Format the data as a Markdown table with the columns Row and Line, beginning at the line that contains "Task: Select the first white carousel dot" and continuing through the end of the data. Number each row, leave out blank lines, and omit the pictures.

- _Given data_

----

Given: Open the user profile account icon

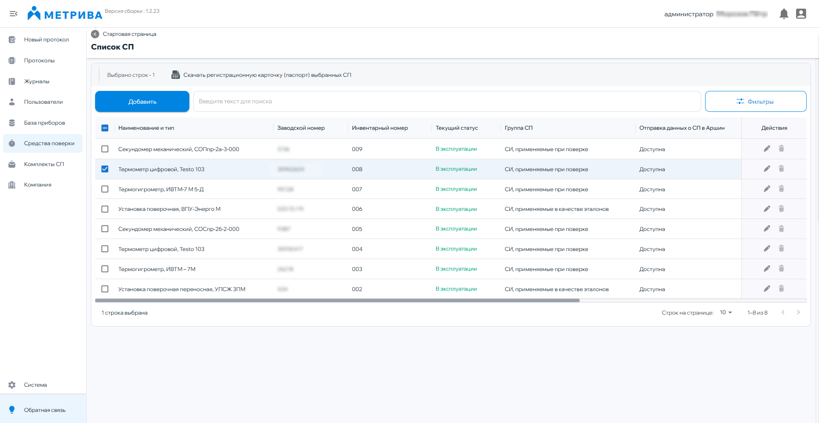Looking at the screenshot, I should (801, 14).
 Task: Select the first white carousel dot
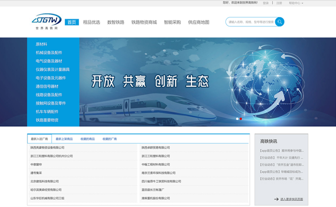[237, 119]
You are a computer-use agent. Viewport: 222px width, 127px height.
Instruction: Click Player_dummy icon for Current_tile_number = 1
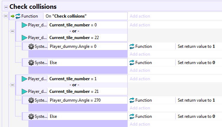[24, 79]
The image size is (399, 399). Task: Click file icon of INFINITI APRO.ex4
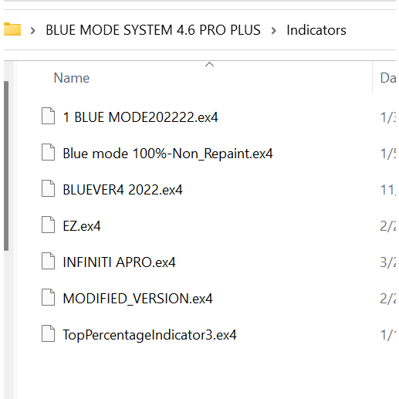click(48, 261)
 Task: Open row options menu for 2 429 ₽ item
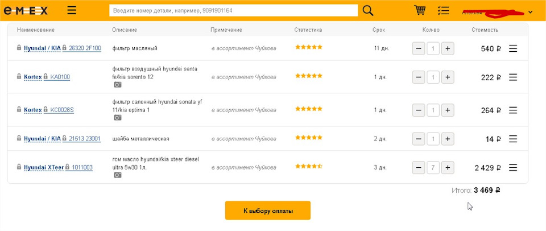click(513, 167)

----

- _Exercise output_
| Row | Line |
|---|---|
| 1 |  Task: Select the first white carousel dot |
| 2 | [237, 119] |
| 3 | You are a computer-use agent. Viewport: 222px width, 127px height. |
| 4 | Instruction: Click Player_dummy icon for Current_tile_number = 1 |
| 5 | [24, 79] |
| 6 | The image size is (399, 399). Task: Click file icon of INFINITI APRO.ex4 |
| 7 | click(48, 261) |
| 8 |  Task: Open row options menu for 2 429 ₽ item |
| 9 | click(513, 167) |